Samata Angel: For the Red Carpet Green Dress contest the winning dress must be made from sustainable fabric/material. The use of notions, such as buttons, crystals, beads, sequins, etc., is allowed in the design of the garment. However, the focus should be on using recyclable, natural, organic, sustainable notions, wherever possible.
A general definition of the term organic is applied when the fabric is made in a way that has a minimal negative impact on the environment — for example, a minimal use of harmful chemicals and pesticides and very little waste of water. Commonly used organic fabrics are cotton, wool, silk and hemp. Sustainable fabric is defined as being made from renewable sources, such as bamboo or soy. The contest is open to both the use of organic and sustainable fabrics and to the use of sustainable fashion, like recycled fabrics or vintage pieces.
HL: In your own designing experience, where did you start — with a particular look, ideas for a potential material first, or something else?
SA: I always start with the design first, since for me this is what gets the creative juices flowing. I know that everyone works differently. When I entered the contest myself, my approach was to create a stunning design. For me, that is the first and foremost defining role of a fashion designer. And then once I had the design idea in mind I thought about what fabrics and materials would best suit it. When I won Red Carpet Green Dress in 2011 I did so much research about the different fabrics that could qualify as sustainable, and found out that apart from how they were made and processed and what they were made from, they did not behave too differently from non-organic/non-sustainable fabrics. Making the crossover to design the winning RCGD dress was therefore so much easier, as I didn’t have to learn a completely new way of sewing or cutting. Finding the fabrics was half the battle, but once I had them, working with them was easy and fun.
HL: How did you make the leap from winning the contest to becoming the company’s campaign director?
I traveled to Los Angeles and spent time with Suzy and we just got on really well. She’s had a really interesting and exciting life and I was able to share some of the work I had done in the fashion industry with her. I have worked as a fashion editor, in fashion PR, and have my own clothing label, Samata. My awards include Cosmopolitan‘s Future Fashion Star of 2008, among others. Suzy felt that I had the relevant experience, network, and enthusiasm that she needed for the contest to reach as many people as possible. She wanted someone who understood both the creative and business sides of the fashion industry.

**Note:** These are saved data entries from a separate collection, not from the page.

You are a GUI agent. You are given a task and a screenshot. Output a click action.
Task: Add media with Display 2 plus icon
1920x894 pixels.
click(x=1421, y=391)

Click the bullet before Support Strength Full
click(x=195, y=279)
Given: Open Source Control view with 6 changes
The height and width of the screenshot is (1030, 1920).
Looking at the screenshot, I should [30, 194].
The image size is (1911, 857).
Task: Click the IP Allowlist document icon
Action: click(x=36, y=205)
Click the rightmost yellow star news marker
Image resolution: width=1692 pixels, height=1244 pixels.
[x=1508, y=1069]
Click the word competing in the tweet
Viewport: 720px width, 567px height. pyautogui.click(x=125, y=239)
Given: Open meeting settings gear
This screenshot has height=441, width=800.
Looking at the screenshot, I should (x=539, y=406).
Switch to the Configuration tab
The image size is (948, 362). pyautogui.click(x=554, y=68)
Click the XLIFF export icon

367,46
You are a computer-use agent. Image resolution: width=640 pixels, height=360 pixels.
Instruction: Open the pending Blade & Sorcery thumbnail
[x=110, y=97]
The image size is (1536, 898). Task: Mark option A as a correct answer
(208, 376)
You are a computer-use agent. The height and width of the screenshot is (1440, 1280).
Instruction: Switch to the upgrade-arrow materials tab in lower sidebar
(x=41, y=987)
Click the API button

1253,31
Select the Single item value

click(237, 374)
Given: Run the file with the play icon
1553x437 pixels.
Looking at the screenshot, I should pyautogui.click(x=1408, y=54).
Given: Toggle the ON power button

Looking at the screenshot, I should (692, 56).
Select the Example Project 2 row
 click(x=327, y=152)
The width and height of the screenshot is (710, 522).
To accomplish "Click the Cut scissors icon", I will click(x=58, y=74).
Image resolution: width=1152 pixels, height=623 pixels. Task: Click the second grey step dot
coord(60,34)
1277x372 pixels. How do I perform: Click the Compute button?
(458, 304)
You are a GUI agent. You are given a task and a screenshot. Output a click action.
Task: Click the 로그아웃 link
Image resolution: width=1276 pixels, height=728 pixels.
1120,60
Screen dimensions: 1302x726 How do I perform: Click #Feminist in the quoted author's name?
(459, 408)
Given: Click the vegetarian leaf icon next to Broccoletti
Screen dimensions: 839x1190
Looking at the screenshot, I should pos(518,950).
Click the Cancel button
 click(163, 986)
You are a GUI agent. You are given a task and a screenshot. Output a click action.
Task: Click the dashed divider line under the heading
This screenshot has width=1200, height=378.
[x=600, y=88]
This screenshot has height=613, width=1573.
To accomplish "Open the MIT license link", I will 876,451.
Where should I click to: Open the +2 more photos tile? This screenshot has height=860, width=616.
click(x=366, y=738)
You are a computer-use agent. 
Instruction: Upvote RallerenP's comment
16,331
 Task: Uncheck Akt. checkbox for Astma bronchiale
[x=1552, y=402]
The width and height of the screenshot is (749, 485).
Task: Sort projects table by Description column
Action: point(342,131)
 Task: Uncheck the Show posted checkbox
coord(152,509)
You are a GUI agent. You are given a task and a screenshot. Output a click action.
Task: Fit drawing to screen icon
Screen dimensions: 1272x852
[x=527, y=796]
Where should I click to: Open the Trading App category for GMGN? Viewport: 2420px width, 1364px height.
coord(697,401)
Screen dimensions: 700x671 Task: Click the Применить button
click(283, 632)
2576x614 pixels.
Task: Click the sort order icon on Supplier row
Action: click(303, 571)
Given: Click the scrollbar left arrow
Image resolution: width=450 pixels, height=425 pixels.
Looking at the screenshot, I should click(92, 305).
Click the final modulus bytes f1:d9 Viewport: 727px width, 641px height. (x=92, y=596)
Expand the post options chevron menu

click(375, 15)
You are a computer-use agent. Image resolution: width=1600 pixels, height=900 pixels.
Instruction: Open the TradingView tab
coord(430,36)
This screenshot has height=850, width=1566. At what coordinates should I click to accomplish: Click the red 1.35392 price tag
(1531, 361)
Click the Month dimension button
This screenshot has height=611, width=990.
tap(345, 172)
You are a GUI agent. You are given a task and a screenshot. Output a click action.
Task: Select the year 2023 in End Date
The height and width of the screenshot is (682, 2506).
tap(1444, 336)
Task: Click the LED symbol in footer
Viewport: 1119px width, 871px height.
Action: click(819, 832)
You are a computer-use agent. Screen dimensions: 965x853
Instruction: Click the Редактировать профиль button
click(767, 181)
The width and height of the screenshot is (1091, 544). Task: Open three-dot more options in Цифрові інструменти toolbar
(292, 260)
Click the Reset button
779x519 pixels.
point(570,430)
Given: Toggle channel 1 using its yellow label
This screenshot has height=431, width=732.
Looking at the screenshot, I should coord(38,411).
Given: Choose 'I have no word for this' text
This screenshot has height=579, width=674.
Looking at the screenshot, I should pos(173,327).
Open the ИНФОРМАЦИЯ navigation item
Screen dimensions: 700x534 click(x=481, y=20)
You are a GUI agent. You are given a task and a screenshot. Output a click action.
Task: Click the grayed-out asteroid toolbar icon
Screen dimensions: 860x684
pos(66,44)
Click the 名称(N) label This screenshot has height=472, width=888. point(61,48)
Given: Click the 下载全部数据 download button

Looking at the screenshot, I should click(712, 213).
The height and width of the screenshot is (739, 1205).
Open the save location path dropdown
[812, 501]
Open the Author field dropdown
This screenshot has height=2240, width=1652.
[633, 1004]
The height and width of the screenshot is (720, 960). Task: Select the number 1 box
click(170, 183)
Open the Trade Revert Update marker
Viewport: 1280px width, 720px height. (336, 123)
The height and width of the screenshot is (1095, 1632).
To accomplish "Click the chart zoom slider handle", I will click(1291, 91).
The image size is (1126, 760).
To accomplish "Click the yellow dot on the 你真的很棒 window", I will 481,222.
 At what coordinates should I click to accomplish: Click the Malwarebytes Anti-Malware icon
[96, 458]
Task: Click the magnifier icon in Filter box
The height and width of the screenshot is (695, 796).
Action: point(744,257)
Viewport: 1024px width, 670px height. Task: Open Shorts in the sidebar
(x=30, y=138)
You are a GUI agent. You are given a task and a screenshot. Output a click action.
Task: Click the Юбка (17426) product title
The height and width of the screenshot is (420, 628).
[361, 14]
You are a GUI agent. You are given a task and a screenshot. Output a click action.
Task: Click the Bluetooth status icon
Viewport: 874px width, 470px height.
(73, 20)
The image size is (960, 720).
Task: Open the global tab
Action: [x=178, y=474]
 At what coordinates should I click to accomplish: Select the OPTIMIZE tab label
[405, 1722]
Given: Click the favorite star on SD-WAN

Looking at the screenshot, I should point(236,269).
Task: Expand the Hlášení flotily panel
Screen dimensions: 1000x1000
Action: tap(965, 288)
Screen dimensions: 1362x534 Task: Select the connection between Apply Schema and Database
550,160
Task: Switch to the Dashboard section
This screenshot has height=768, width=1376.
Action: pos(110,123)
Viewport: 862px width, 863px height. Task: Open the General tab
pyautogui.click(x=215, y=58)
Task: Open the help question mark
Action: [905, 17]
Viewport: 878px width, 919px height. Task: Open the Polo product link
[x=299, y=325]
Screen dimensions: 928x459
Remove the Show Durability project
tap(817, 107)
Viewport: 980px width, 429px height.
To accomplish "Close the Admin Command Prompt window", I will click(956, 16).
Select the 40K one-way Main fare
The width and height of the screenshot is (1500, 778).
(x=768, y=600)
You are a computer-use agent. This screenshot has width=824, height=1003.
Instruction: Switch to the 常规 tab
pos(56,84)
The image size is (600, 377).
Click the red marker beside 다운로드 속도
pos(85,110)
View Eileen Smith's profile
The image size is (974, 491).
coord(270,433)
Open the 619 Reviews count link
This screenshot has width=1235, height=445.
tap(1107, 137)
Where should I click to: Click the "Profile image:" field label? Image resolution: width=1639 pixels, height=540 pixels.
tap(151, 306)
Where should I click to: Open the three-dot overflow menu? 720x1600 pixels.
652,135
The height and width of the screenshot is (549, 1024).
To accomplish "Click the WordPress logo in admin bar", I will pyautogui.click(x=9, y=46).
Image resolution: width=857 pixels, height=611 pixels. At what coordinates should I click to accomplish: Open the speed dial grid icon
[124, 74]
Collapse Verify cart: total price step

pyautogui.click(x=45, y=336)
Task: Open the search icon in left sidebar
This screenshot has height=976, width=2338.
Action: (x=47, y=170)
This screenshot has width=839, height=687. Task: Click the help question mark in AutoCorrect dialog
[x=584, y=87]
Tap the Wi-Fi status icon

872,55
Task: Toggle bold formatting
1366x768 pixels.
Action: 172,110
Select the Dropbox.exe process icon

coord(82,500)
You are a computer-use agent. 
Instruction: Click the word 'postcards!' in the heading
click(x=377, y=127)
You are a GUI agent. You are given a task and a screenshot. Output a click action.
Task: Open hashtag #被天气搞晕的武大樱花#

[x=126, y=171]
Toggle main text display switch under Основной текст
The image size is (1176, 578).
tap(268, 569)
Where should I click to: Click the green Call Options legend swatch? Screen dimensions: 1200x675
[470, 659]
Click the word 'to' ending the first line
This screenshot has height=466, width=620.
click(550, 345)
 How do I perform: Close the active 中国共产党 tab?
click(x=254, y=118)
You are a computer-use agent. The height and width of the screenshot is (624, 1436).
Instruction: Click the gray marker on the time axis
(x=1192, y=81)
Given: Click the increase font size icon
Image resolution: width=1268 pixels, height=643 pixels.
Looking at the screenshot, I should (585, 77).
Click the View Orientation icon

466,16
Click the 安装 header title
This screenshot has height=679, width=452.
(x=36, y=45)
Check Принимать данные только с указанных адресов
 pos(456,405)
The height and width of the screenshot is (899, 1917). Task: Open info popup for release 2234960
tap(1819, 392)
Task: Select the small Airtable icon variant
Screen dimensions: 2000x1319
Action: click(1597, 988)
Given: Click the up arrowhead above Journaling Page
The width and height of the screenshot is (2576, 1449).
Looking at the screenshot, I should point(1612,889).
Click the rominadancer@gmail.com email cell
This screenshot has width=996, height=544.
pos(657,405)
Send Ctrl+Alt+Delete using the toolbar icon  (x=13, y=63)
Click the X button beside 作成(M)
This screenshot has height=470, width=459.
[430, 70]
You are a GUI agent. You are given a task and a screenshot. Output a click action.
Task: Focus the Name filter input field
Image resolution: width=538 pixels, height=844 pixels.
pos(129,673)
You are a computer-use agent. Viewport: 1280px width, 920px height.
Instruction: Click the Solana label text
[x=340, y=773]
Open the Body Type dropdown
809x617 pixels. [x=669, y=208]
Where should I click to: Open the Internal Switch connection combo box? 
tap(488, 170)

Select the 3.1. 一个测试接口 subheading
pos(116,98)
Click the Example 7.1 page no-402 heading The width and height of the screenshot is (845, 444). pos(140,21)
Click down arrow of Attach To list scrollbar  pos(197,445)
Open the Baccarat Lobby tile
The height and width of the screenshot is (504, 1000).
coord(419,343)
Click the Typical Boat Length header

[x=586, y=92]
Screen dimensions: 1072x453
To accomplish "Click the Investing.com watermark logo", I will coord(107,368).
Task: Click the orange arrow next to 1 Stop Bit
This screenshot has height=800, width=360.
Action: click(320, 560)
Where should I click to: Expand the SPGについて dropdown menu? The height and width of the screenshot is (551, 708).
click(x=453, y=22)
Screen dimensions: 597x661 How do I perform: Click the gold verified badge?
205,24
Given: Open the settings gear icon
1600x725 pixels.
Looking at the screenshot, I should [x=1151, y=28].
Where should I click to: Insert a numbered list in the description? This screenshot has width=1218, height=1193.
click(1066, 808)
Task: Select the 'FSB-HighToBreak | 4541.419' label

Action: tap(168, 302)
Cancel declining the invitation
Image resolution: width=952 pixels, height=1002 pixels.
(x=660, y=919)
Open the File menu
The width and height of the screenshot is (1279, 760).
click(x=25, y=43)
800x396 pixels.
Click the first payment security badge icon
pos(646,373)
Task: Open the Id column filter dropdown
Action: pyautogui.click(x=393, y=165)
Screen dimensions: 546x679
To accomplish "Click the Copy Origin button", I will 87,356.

HL: So do you work closely with Suzy? Can you tell us a little bit about her inspiration for founding Red Carpet Green Dress?
SA: Suzy founded Red Carpet Green Dress for two reasons: to showcase and draw attention to the need for more awareness about sustainable fashion and to fund raise for her schools, MUSE School California and MUSE Global.
HL: How do you find the designer who mentors the contest winner? Is their focus on sustainability?
No, their focus does not need to be sustainability. They just need to have an experience with creating red carpet dresses. As a designer, I can vouch for the fact that red carpet gowns are so hard to make, and take a great deal of time. The winner of the contest may not have years and years of experience when it comes to dress-making and they may need support.
The established designer does not need to have a sole focus on sustainability, because we’re not just speaking to the eco-audience. This contest is for all fashion designers.
Red Carpet Green Dress is about bringing everyone on board — those who already know about sustainable fashion or are interested in learning more. We aim to show designers how they can incorporate sustainable features into their design and manufacturing process. I am a good example — I had no background in sustainability before the contest, and it proved a huge education for me. I have learned about the coloring process for garments, and how to make that more environmentally friendly, in addition to the story behind some of the main fabrics I use and how to ensure they are treated and developed in the best way feasible. We don’t expect a designer or fashion house to overhaul their processes immediately (although that would be great!) but we want to provide information to help any steps they take.
HL: And of course — can you give us any hints about the actress who’ll don this year’s winning design?
SA: She will definitely be on the best dressed list!